$$
\newcommand{\uex}{{u_{\small\mbox{e}}}}
\newcommand{\half}{\frac{1}{2}}
\newcommand{\halfi}{{1/2}}
\newcommand{\xpoint}{\boldsymbol{x}}
\newcommand{\normalvec}{\boldsymbol{n}}
\newcommand{\Oof}[1]{\mathcal{O}(#1)}
\newcommand{\Ix}{\mathcal{I}_x}
\newcommand{\Iy}{\mathcal{I}_y}
\newcommand{\It}{\mathcal{I}_t}
\newcommand{\setb}[1]{#1^0} % set begin
\newcommand{\sete}[1]{#1^{-1}} % set end
\newcommand{\setl}[1]{#1^-}
\newcommand{\setr}[1]{#1^+}
\newcommand{\seti}[1]{#1^i}
\newcommand{\Real}{\mathbb{R}}
$$
Analytical work with the discrete equations (1)
We want to show that \( \uex \) also solves the discrete equations!

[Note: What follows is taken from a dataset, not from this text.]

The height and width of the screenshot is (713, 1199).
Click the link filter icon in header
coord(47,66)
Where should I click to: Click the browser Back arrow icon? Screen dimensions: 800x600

Useful preliminary result:
$$
\begin{align}
\lbrack D_tD_t t^2\rbrack^n &= \frac{t_{n+1}^2 - 2t_n^2 + t_{n-1}^2}{\Delta t^2}
= (n+1)^2 -n^2 + (n-1)^2 = 2\\
\lbrack D_tD_t t\rbrack^n &= \frac{t_{n+1} - 2t_n + t_{n-1}}{\Delta t^2}
= \frac{((n+1) -n + (n-1))\Delta t}{\Delta t^2} = 0
\end{align}
$$
Hence,
$$ [D_tD_t \uex]^n_i = x_i(L-x_i)[D_tD_t (1+{\half}t)]^n =
x_i(L-x_i){\half}[D_tD_t t]^n = 0$$